‘Dollar republic’ raises outside call stakes

North Korea’s security agency has been
tightening its web of surveillance on people that place outbound calls to
relatives in the South, but those exposed are often faced with demands for
bribes in place of criminal punishment. In some cases, the said payoffs reach
dizzying heights of up to 2,000 USD, Daily NK has learned.

“The state has been stepping up its
surveillance and wiretapping on mobile phone users to prevent information from
getting out of the country,” a source in Yangkang Province told Daily NK on
Tuesday. “But the State Security Department [SSD], which oversees the entire
operation, has been using this as an opportunity to take bribes from those
apprehended.”

He added, “A few days ago, a resident from
Kim Jong Suk County was caught by the provincial wire detection management
office (under the SSD) after having been monitored for talking with family
members that defected to South Korea. The individual was caught in the act and
taken away.” The fact that the SSD was overwhelmingly aware that this
individual did little more than exchange routine greetings with her family notwithstanding, she was held in custody for several days and then shipped off to the provincial
SSD office after she failed to meet their bribe demands.

“The wire detection office, which serves as
the primary surveillance department, waits for bribes after they expose someone
instead of handing them directly over to the SSD,” the source explained. “Those
who can offer payments on the spot are let go, but if not, they’re sent off in
a bid for officials to improve their track record.”

A consistent feature of Kim Jong Un’s time
in power has been a tighter grip on monitoring mobile phone calls, particularly
outbound ones, which are considered acts of leaking sensitive internal
information. Anyone caught for such crimes is transported to city and
provincial SSD anti-espionage departments. There, depending on their content of
their conversation on record, they are grouped into one of two criminal categories: economic or
political.

Those apprehended for placing calls to
China are branded economic criminals and sent to the local Ministry of People’s
Security [MPS] unit for processing and punishment; calling South Korea, however,
holds far graver implications.
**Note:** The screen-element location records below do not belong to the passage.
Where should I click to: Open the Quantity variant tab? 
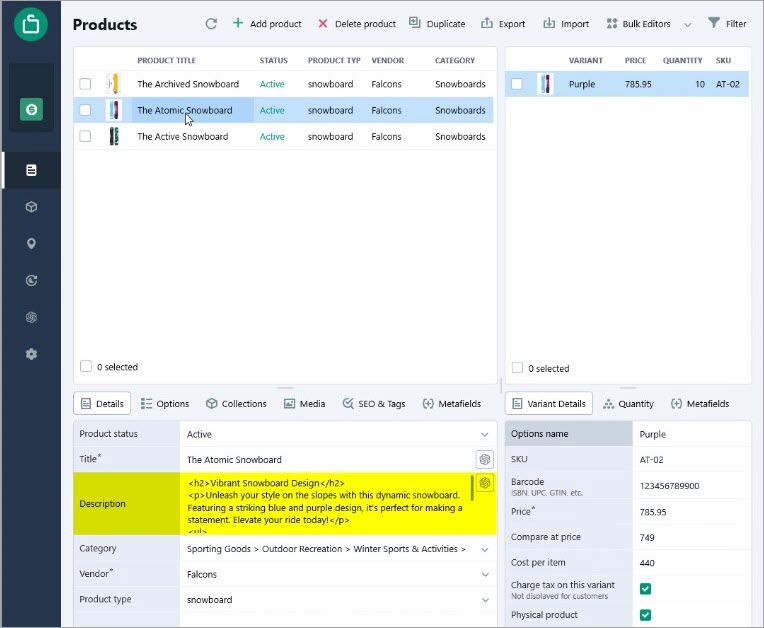pos(628,404)
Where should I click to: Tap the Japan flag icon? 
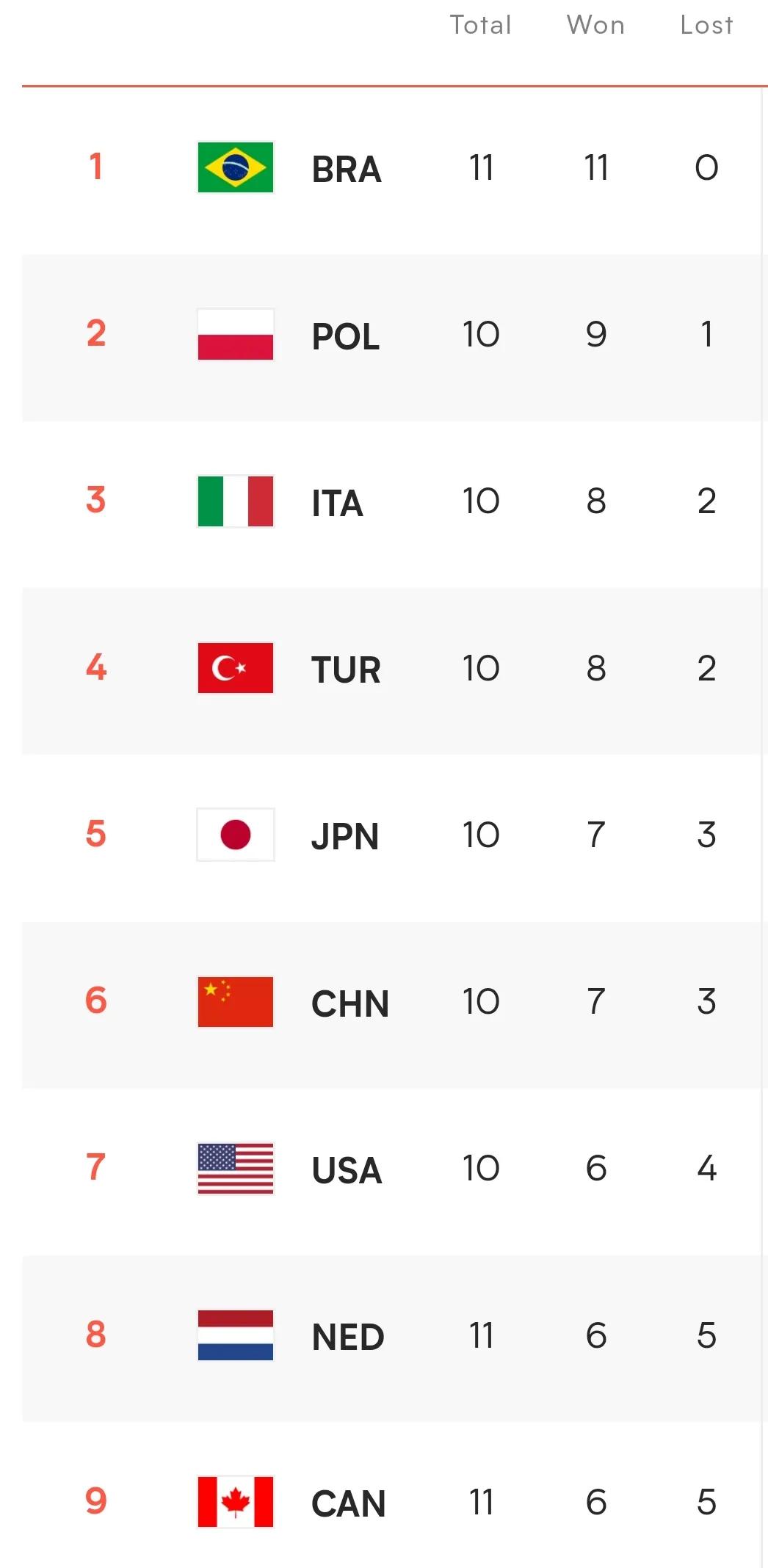click(236, 835)
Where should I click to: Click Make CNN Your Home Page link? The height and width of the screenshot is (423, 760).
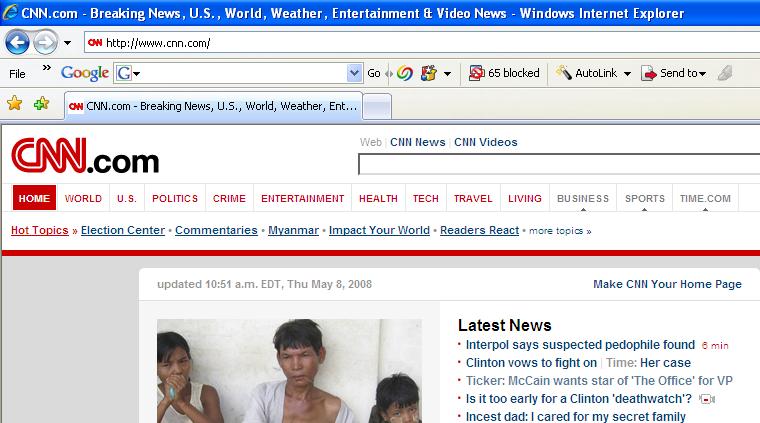[667, 284]
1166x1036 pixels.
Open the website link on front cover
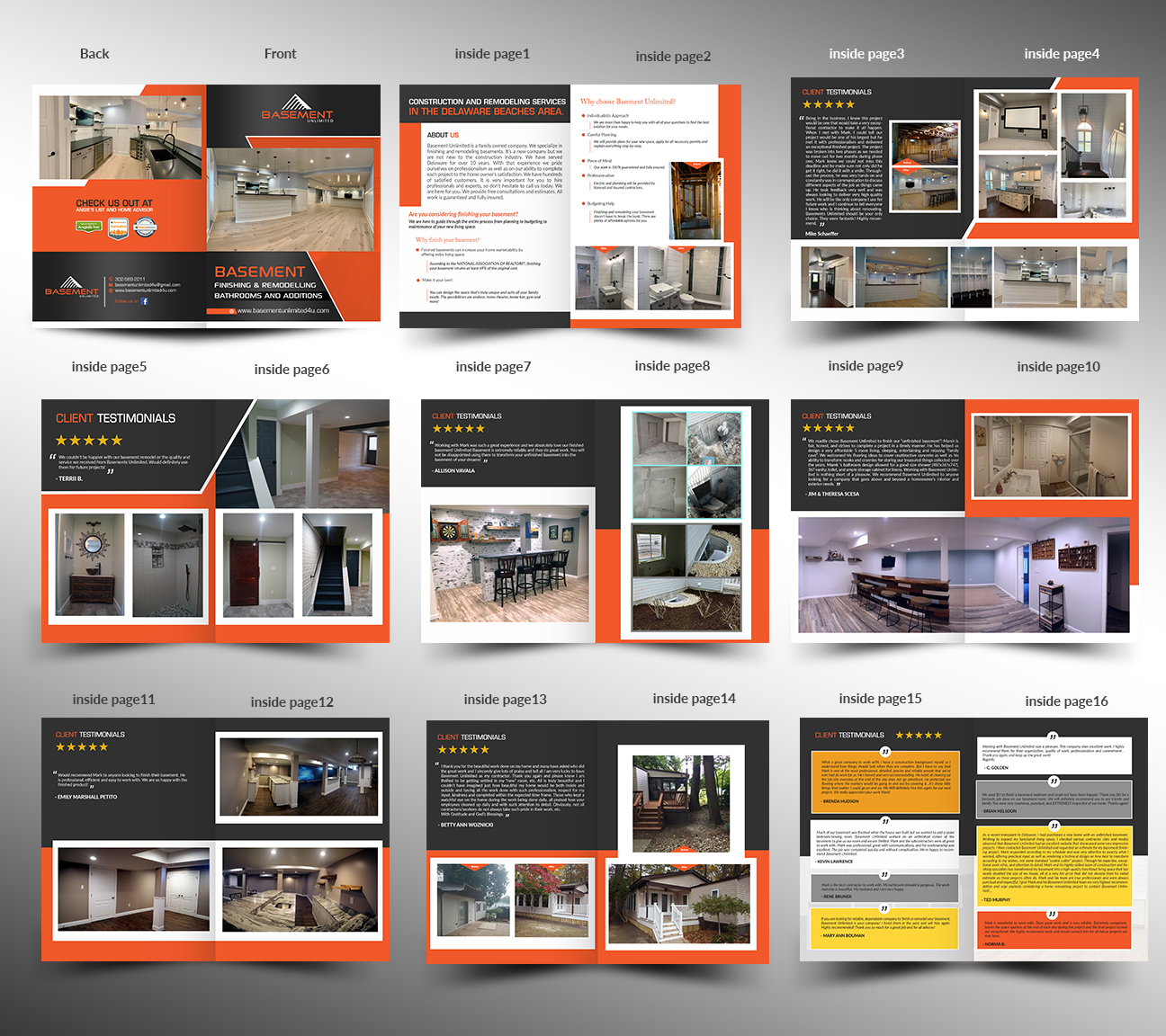[x=283, y=311]
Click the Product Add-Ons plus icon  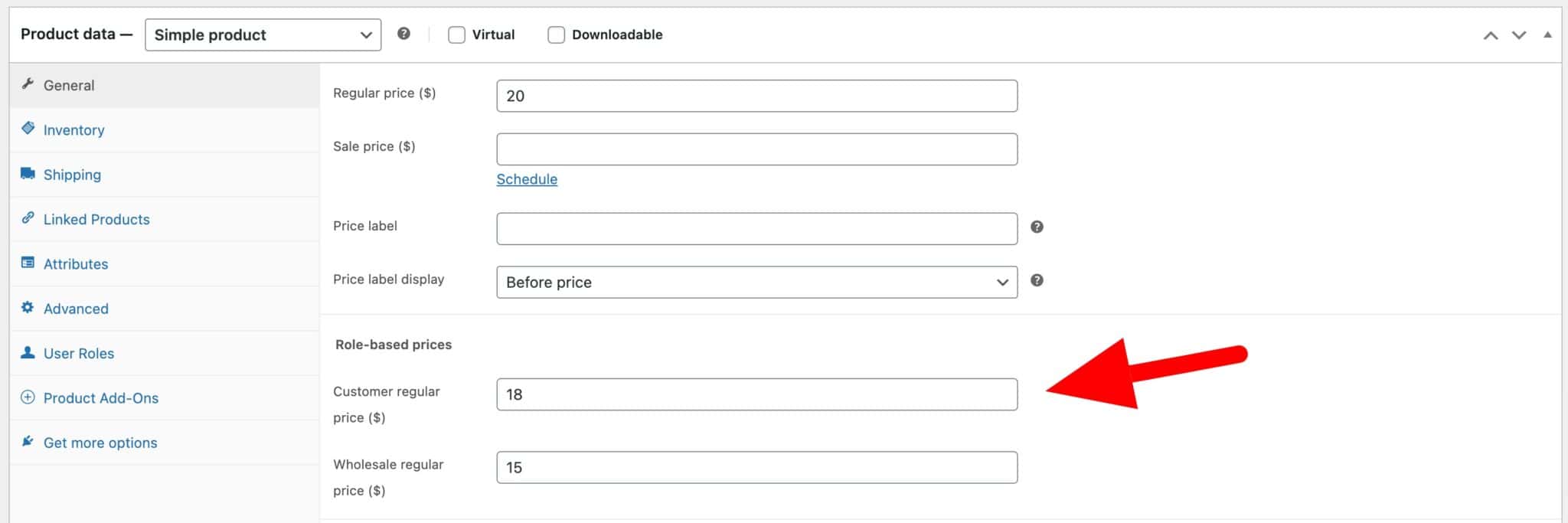pos(28,397)
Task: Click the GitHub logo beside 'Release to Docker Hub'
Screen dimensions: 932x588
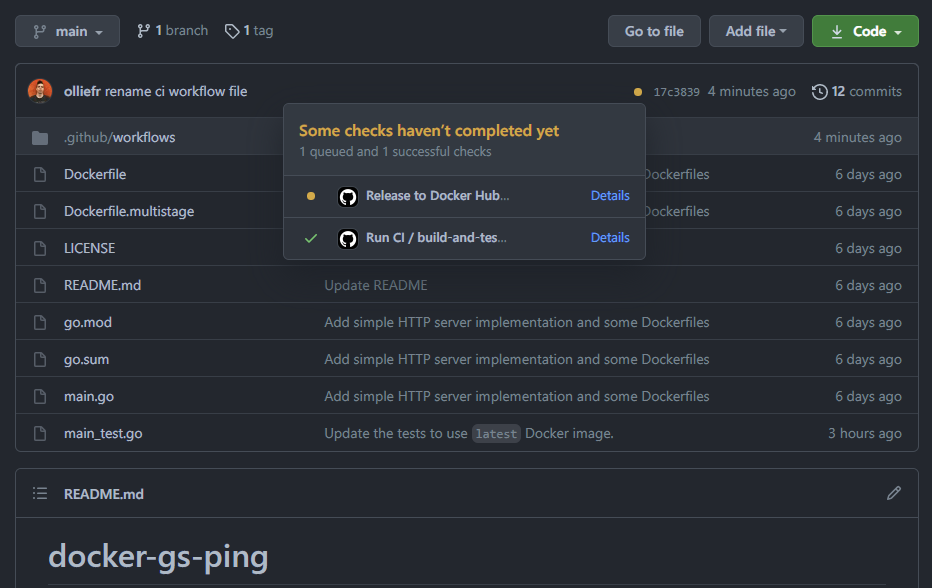Action: point(348,196)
Individuals associated with this act are labeled
political criminals who have sold off information to the enemy, and are hauled
off to political prison camps or long-term re-education camps, particularly the
complex located in the Susong area of Chongjin City, North Hamkyung Province.

“One resident, interrogated for two months
by the anti-espionage department within the provincial SSD, explained that all
he did was ask his son (in South Korea) to send some money because things
were rough,” he said, adding that agents pounced on the chance to
profit on the South Korea stigma, demanding that he cough up 2,000 USD in bribes, despite knowing full well his phone call had nothing to do with conveying state secrets.

“One person who was handed down a
seven-year sentence at Susong Re-education Camp paid cadres at the
anti-espionage department, and only then was she sent to the MPS office as an economic criminal,” the source reported. “The MPS declared it a light economic crime, warranting three months in a labor-training camp.”

Long-term re-education camps are nothing
more than housing for those who cannot afford to meet the state’s
rampant level of corruption. “Money is above the law in the North, so it’s no
wonder people refer to the country as the ‘dollar republic,’” he concluded.